Flower the Truth

When it rains it pours. There are some definite obstacles that are attempting to penetrate my relationship with God.  I feel anxious, out of control, and sad.  I have gone through every emotion so quickly in the past few days.  My body and mind can't keep up.  At the end of the day the Lord is saying; I got you.  One thing at a time my daughter.  He is literally the only one that can understand everything that I feel and think.  There is so much going on right now that inside I feel helpless, but I know that I'm not.  It's so difficult to put this all in the Lord's hand.  I know that He will prevail, but it's something deep inside that wants to handle this on my own.  What a sin.  What slap to the face of God.  His word is all that I need yet, I am sitting here attempting to think it all out with my own understanding.

This brings me to the love chapter.  We sometimes can overlook these verses, but if we really dig deep inside and analyze every word it means so much more.

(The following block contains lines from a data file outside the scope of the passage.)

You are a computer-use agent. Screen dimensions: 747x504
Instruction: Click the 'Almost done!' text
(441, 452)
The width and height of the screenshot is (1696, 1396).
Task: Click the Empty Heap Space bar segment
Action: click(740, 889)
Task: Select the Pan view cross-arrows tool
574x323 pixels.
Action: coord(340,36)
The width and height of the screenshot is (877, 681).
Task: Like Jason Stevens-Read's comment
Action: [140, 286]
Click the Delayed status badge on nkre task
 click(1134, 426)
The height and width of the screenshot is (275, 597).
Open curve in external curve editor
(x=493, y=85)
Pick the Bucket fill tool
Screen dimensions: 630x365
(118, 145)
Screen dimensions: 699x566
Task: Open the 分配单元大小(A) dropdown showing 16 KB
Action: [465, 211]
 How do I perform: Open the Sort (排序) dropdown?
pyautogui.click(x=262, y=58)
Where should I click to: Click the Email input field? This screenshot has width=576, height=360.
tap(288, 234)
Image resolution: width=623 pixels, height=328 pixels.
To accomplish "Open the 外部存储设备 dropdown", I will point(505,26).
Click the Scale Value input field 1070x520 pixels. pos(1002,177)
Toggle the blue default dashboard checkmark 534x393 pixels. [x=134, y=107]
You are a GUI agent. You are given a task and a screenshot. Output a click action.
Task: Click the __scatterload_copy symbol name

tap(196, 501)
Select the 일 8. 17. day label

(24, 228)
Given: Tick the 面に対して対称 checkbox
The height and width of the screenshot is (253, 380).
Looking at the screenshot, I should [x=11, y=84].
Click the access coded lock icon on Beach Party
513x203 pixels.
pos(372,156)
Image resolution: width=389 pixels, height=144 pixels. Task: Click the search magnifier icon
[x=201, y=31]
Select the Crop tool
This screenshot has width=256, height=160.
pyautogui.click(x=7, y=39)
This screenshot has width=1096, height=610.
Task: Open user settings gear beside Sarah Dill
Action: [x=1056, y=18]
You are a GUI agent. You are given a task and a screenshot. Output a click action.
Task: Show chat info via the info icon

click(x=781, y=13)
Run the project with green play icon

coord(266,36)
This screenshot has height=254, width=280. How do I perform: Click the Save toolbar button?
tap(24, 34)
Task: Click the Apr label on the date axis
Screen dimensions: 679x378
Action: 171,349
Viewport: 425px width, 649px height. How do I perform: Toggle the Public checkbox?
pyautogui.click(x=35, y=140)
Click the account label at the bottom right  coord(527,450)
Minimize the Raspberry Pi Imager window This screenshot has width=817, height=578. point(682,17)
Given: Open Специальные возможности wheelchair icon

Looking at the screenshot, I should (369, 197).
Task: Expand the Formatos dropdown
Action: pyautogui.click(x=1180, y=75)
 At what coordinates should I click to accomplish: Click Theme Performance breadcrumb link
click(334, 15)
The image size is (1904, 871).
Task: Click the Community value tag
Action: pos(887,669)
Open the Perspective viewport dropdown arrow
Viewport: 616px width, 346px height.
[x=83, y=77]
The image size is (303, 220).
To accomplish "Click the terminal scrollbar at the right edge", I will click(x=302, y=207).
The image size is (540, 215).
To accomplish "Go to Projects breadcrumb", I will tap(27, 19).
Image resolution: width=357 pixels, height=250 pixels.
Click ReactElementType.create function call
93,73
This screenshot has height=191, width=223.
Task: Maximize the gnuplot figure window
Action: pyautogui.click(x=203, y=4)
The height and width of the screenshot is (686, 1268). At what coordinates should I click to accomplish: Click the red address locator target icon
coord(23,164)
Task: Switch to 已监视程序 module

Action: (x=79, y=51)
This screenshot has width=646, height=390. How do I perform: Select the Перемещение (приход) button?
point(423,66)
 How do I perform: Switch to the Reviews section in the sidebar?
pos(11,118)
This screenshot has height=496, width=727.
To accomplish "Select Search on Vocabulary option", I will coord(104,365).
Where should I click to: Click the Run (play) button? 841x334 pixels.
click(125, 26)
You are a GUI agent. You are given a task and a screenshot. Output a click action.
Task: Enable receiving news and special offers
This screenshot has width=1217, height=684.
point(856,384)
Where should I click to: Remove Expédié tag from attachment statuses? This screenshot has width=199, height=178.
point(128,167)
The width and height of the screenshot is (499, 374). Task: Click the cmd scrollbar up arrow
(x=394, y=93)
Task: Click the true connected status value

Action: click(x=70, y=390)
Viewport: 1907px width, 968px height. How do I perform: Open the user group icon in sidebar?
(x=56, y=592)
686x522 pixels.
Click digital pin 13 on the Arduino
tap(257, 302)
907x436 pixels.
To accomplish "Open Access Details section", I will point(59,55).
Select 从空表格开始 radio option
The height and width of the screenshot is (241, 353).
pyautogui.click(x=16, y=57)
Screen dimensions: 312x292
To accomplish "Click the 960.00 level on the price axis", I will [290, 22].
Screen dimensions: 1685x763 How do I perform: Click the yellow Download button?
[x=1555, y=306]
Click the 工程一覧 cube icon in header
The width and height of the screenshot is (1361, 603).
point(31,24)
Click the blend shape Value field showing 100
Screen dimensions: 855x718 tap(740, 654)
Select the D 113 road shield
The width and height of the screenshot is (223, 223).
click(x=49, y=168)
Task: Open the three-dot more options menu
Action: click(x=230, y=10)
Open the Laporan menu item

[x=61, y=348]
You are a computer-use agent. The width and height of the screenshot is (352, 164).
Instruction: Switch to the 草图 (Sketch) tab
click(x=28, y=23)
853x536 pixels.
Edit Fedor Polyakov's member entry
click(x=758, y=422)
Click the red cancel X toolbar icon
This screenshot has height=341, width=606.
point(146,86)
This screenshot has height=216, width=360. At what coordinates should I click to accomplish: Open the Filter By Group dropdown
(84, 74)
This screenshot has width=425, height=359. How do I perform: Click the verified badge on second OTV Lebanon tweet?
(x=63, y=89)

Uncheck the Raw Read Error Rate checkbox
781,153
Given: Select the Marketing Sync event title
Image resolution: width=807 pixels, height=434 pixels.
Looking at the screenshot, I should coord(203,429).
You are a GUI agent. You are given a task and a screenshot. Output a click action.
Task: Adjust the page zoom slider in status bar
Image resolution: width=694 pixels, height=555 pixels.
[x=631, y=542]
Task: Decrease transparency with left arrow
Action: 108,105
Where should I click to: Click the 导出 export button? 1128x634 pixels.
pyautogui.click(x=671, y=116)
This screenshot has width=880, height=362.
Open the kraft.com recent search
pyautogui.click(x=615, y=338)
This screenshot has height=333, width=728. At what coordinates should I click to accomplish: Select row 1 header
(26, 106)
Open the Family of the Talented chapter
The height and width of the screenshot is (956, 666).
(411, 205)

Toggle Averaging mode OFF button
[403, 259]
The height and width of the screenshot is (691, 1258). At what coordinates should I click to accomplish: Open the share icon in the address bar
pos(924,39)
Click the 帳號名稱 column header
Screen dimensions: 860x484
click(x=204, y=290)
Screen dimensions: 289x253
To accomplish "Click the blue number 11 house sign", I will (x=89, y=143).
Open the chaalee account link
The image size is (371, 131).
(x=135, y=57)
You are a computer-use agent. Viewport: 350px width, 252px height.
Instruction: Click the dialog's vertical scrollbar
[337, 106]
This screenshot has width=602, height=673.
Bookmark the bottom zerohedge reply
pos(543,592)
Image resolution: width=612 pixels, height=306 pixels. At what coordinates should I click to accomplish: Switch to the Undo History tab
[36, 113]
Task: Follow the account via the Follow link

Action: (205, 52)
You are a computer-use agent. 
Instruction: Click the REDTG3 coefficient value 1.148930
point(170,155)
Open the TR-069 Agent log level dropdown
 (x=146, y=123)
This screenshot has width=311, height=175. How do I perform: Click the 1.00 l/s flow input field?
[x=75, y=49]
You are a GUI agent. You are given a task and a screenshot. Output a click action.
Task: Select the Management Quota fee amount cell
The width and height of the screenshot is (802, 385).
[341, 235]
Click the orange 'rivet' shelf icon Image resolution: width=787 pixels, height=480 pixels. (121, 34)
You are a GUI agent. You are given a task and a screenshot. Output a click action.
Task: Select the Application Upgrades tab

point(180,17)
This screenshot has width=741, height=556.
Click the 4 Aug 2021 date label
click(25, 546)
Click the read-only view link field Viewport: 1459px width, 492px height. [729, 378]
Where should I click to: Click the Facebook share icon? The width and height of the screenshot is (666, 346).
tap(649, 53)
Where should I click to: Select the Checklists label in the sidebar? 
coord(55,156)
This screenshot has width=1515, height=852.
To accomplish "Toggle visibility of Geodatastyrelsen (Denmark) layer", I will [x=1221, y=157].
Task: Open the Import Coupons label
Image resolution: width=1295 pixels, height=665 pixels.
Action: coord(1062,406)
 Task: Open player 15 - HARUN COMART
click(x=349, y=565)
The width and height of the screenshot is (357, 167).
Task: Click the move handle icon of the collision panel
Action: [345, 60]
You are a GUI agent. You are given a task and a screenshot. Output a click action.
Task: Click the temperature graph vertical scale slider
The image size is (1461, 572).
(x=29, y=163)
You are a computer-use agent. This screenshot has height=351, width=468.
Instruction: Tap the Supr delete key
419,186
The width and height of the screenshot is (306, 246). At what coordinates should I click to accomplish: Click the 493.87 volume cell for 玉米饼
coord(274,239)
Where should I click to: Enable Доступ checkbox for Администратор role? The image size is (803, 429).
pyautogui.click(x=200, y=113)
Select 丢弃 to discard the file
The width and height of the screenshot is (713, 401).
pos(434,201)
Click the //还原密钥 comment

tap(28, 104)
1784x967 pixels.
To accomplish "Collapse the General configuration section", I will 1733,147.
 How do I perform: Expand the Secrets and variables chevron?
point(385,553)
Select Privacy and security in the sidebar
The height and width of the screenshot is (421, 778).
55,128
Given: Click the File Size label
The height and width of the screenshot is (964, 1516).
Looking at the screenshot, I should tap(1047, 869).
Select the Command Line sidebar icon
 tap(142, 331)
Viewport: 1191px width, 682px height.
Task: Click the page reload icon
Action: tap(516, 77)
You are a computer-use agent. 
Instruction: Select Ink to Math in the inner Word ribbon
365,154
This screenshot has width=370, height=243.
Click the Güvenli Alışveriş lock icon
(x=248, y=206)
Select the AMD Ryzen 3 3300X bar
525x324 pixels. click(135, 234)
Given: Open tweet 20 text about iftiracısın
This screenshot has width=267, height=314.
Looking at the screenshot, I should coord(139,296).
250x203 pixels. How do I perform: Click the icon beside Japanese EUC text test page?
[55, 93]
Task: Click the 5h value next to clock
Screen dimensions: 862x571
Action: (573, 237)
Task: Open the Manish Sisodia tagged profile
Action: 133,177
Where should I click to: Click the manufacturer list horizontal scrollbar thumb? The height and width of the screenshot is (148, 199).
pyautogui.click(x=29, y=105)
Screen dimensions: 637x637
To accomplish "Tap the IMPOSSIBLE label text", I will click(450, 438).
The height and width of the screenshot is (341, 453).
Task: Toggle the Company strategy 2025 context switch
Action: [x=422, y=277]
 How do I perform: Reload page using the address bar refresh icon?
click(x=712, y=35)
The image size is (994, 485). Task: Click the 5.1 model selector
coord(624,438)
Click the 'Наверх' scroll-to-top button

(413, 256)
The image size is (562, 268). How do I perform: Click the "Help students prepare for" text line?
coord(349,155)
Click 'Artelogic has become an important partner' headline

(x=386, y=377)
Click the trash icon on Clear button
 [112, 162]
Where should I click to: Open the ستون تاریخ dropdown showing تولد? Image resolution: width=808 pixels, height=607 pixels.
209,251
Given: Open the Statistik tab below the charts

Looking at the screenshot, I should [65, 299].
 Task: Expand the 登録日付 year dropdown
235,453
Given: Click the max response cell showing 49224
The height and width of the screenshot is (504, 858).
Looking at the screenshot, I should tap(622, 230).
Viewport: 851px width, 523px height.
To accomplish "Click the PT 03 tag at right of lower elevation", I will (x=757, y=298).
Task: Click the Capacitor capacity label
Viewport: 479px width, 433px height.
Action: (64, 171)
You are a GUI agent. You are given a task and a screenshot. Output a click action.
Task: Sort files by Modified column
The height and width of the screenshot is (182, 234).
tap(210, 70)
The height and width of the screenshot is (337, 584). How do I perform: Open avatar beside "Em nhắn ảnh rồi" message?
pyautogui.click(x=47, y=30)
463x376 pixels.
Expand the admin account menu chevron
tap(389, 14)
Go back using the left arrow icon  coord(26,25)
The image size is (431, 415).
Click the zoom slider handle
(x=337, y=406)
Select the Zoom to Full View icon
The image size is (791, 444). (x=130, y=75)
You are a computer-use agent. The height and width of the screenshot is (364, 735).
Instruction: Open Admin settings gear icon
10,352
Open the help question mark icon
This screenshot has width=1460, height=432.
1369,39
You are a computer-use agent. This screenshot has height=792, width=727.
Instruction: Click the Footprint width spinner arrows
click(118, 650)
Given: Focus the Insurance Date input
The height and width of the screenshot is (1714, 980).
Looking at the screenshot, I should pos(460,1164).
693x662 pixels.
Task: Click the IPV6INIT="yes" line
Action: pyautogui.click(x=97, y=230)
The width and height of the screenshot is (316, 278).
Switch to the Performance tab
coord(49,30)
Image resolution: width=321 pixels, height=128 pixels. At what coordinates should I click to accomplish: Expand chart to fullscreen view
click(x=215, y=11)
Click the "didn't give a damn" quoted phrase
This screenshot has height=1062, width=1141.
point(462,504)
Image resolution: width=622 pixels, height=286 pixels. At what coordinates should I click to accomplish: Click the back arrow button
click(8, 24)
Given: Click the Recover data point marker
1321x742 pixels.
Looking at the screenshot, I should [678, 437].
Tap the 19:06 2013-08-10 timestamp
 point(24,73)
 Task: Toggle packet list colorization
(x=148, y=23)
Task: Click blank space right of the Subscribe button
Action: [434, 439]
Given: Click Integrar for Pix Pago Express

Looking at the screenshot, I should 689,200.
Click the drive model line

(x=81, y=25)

1 Corinthians 13 The Message (MSG) 
If I speak with human eloquence and angelic ecstasy but don’t love, I’m nothing but the creaking of a rusty gate. 
2 If I speak God’s Word with power, revealing all his mysteries and making everything plain as day, and if I have faith that says to a mountain, “Jump,” and it jumps, but I don’t love, I’m nothing.
3-7 If I give everything I own to the poor and even go to the stake to be burned as a martyr, but I don’t love, I’ve gotten nowhere. So, no matter what I say, what I believe, and what I do, I’m bankrupt without love.
Love never gives up. 
Love cares more for others than for self.
Love doesn’t want what it doesn’t have.
Love doesn’t strut,
Doesn’t have a swelled head,
Doesn’t force itself on others,
Isn’t always “me first,”
Doesn’t fly off the handle,
Doesn’t keep score of the sins of others,
Doesn’t revel when others grovel,
Takes pleasure in the flowering of truth,
Puts up with anything,
Trusts God always,
Always looks for the best,
Never looks back,
But keeps going to the end.
8-10 Love never dies. Inspired speech will be over some day; praying in tongues will end; understanding will reach its limit. We know only a portion of the truth, and what we say about God is always incomplete. But when the Complete arrives, our incompletes will be canceled.
From what this is saying - I can do everything in my power and say I have faith - but if LOVE is not the core of it all - then it means nothing.  Love should be the core of all faith, all we say, all we do, and all we think.  It should all be in love.

I have some struggles going on in my life and I need to remember that love matters.  It's not all about just 'getting it done' or 'making it happen'.  Love softens the edges of everything we do.  It makes it light and attainable no matter how difficult it may be.  Lord help me understand how to do everything in love.